── Information provided

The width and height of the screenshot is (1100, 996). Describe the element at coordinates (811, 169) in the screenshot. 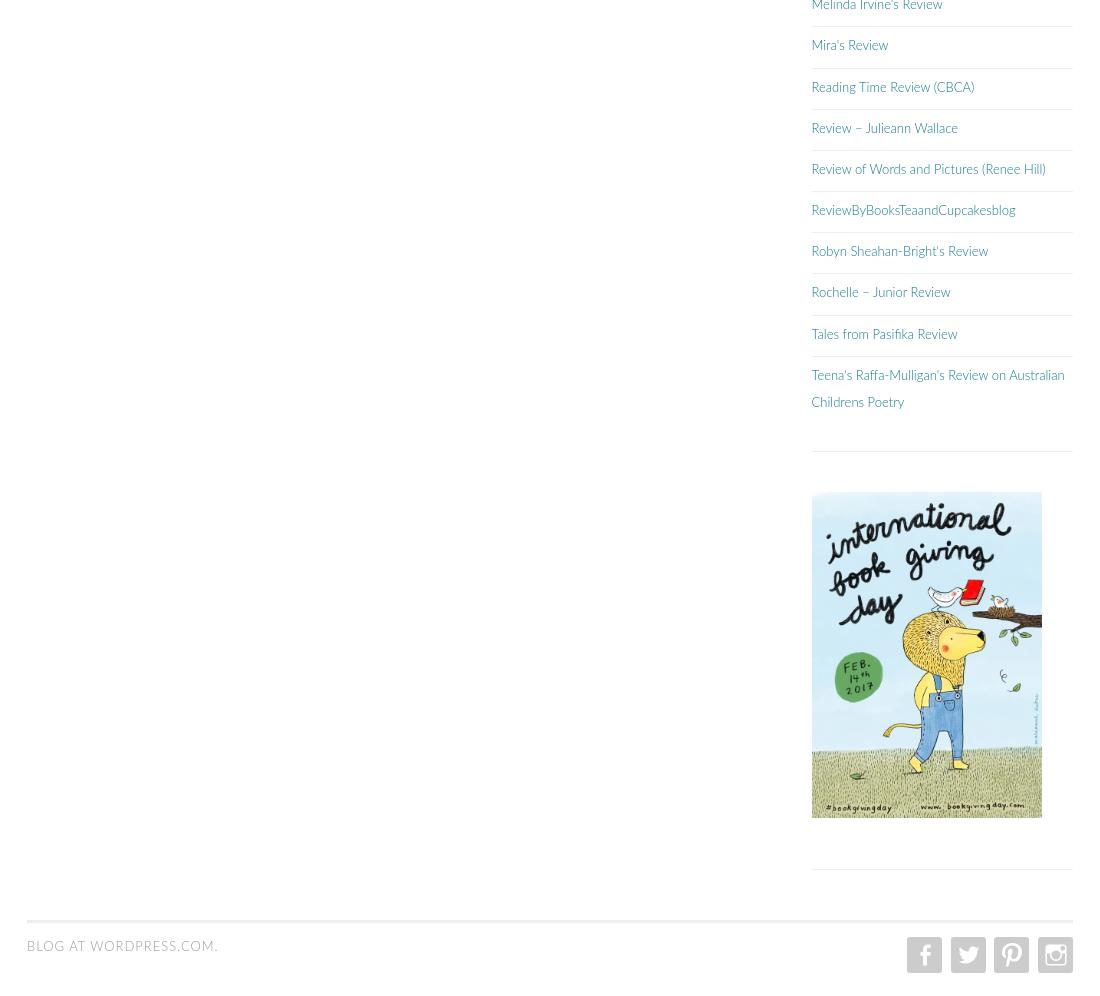

I see `'Review of Words and Pictures (Renee Hill)'` at that location.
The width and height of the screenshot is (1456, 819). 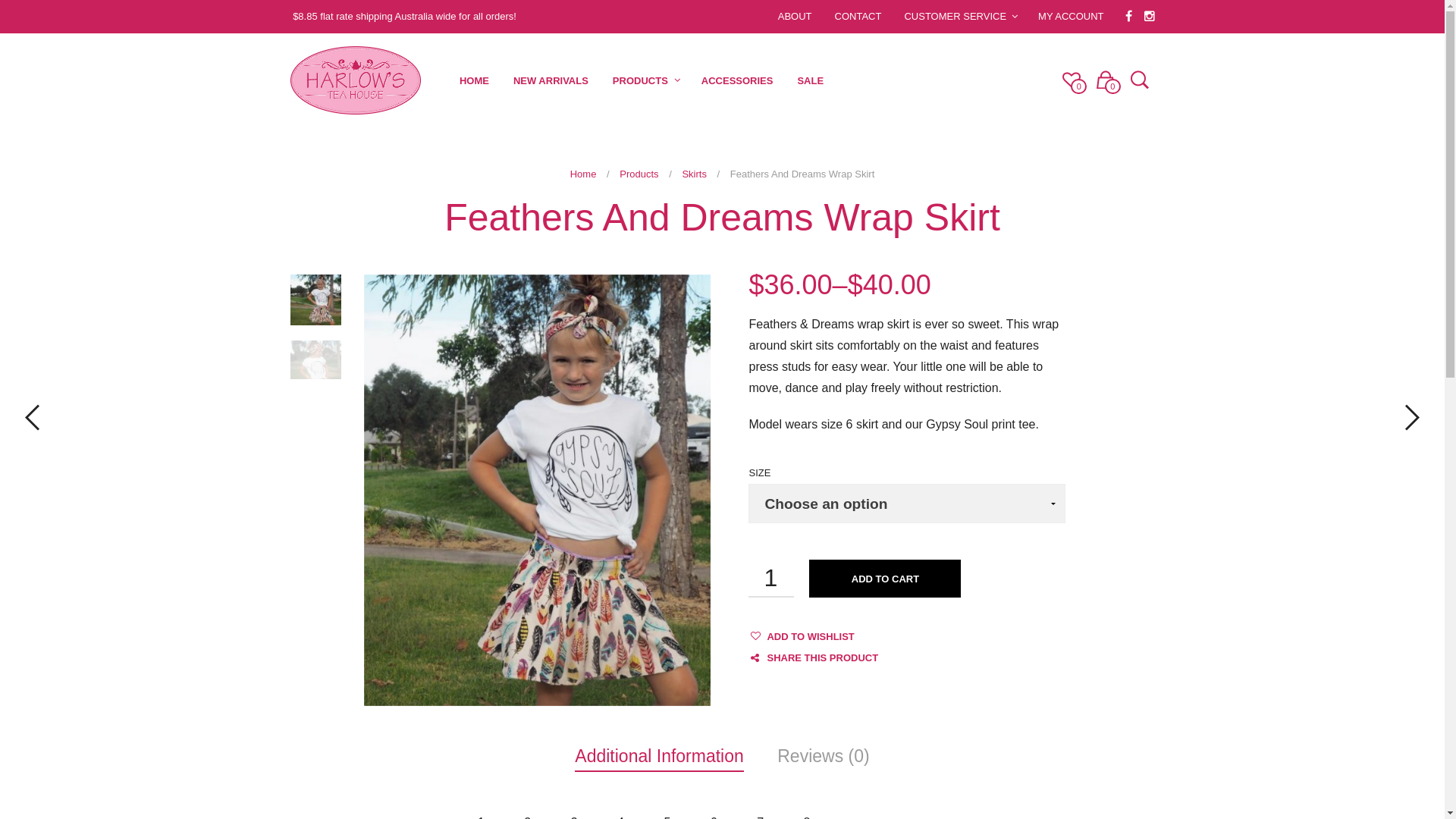 I want to click on 'ADD TO WISHLIST', so click(x=767, y=636).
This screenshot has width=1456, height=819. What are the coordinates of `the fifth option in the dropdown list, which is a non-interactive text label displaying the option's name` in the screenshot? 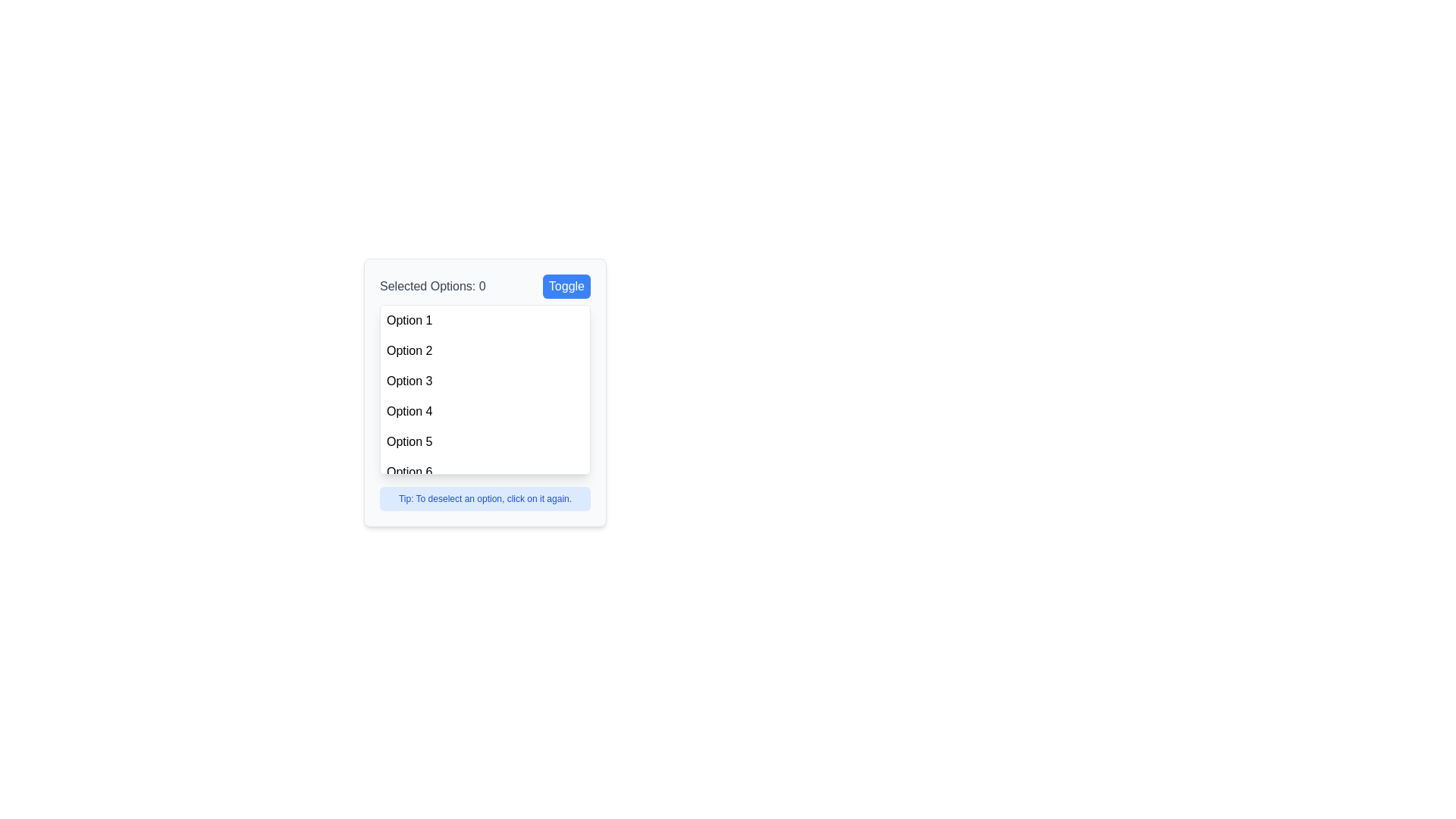 It's located at (410, 441).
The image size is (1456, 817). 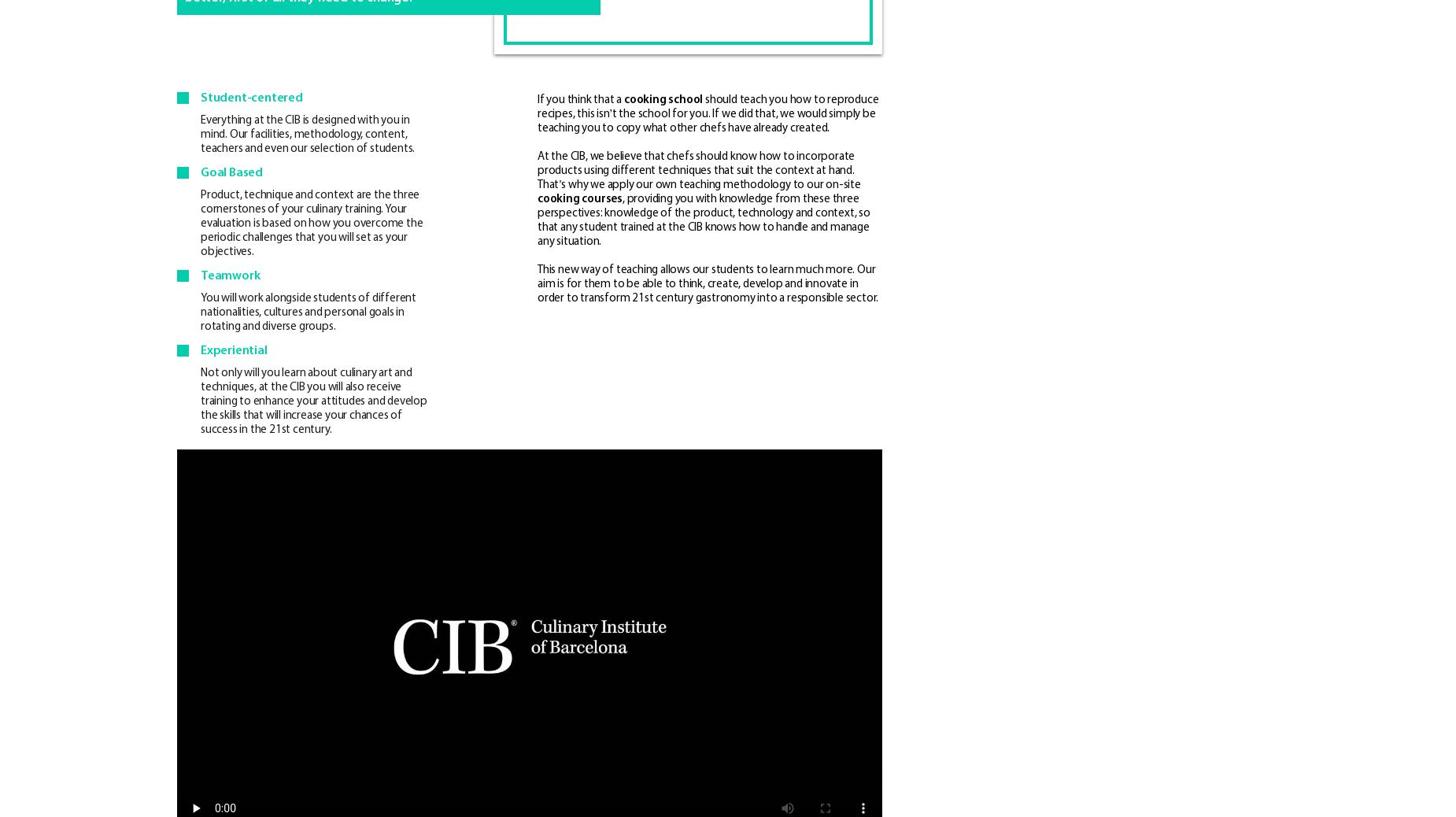 What do you see at coordinates (538, 169) in the screenshot?
I see `'At the CIB, we believe that chefs should know how to incorporate products using different techniques that suit the context at hand. That’s why we apply our own teaching methodology to our on-site'` at bounding box center [538, 169].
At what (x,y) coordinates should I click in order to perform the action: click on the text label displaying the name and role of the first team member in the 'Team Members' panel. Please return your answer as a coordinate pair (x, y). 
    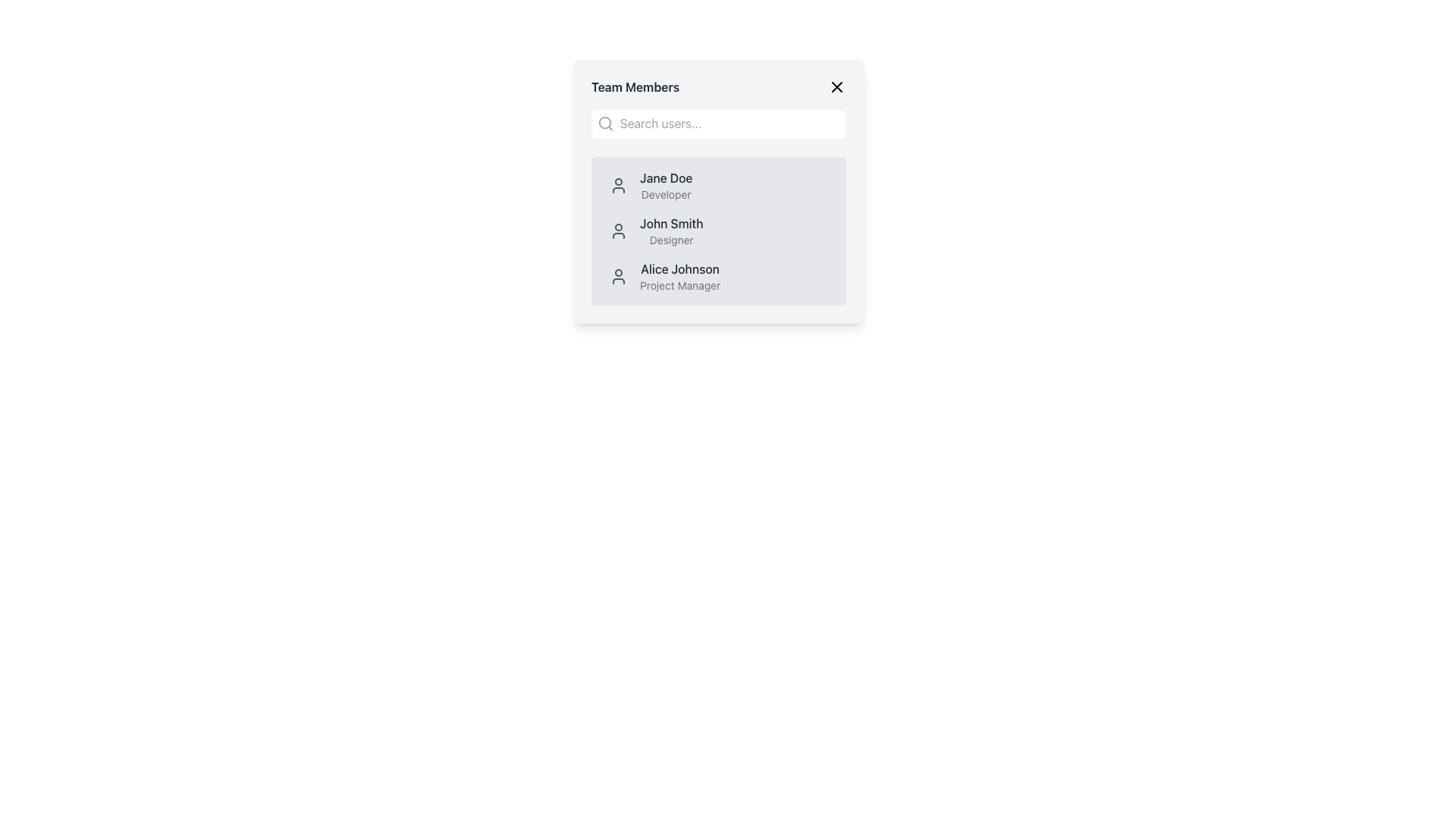
    Looking at the image, I should click on (666, 185).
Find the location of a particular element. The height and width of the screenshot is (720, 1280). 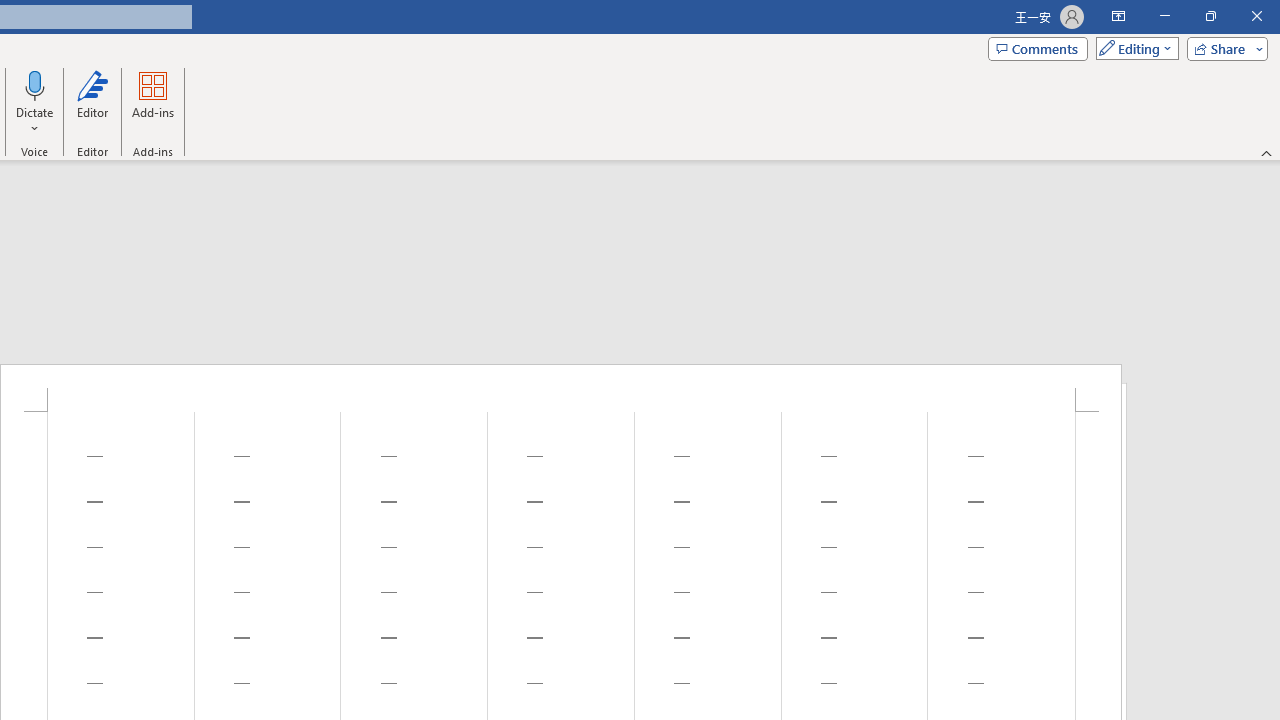

'Comments' is located at coordinates (1038, 47).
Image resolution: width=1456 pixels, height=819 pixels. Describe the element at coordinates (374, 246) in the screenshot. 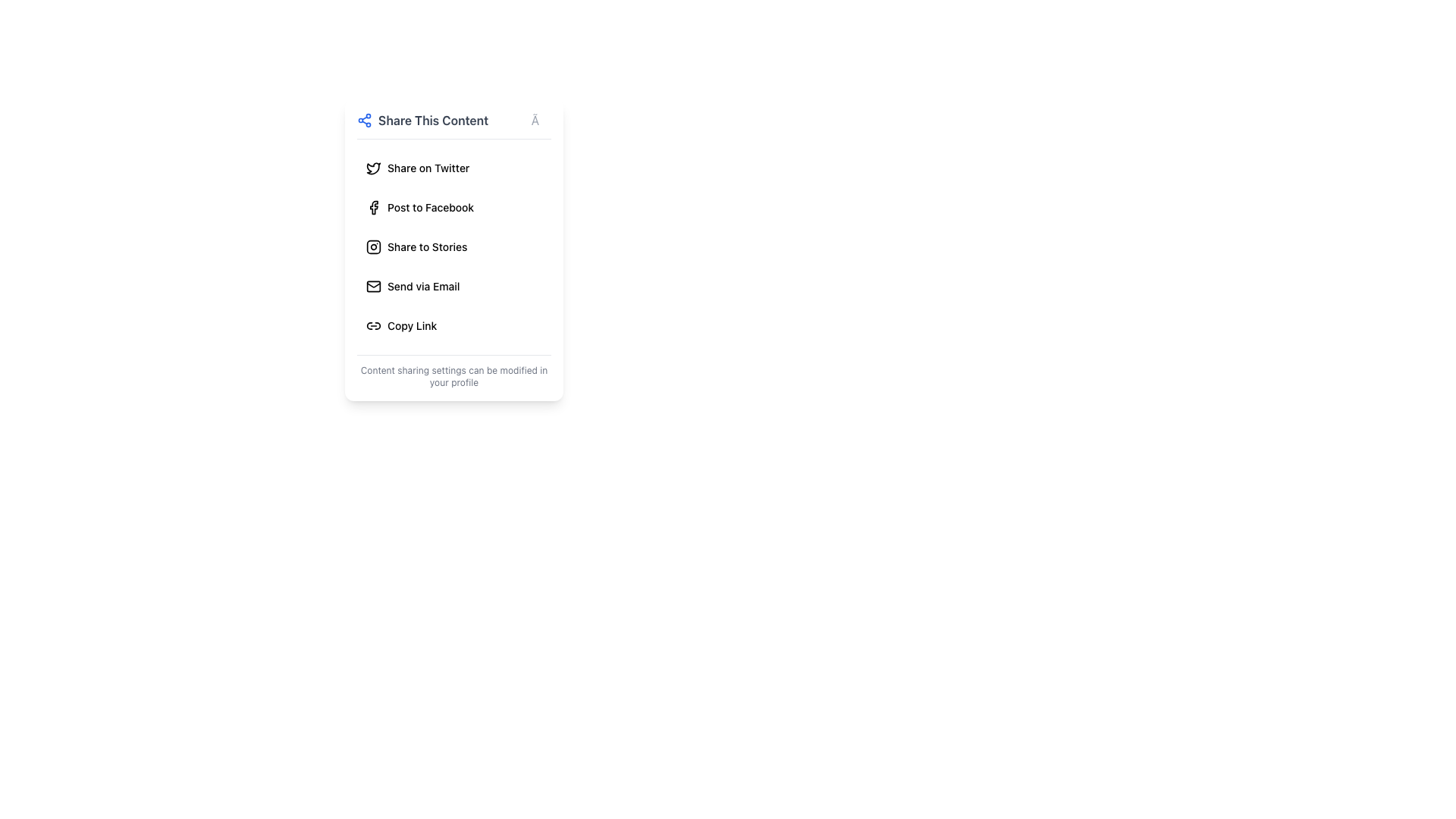

I see `the camera icon located to the left of the text 'Share to Stories' in the horizontal menu` at that location.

────

→ **Exercise aim**:
Which lines above contain the word "should"? Copy each of those lines in full.

→ **Answer to this problem**:
I see `'At the CIB, we believe that chefs should know how to incorporate products using different techniques that suit the context at hand. That’s why we apply our own teaching methodology to our on-site'` at bounding box center [538, 169].
At what (x,y) coordinates should I click in order to perform the action: click on the text label displaying the name and role of the first team member in the 'Team Members' panel. Please return your answer as a coordinate pair (x, y). 
    Looking at the image, I should click on (666, 185).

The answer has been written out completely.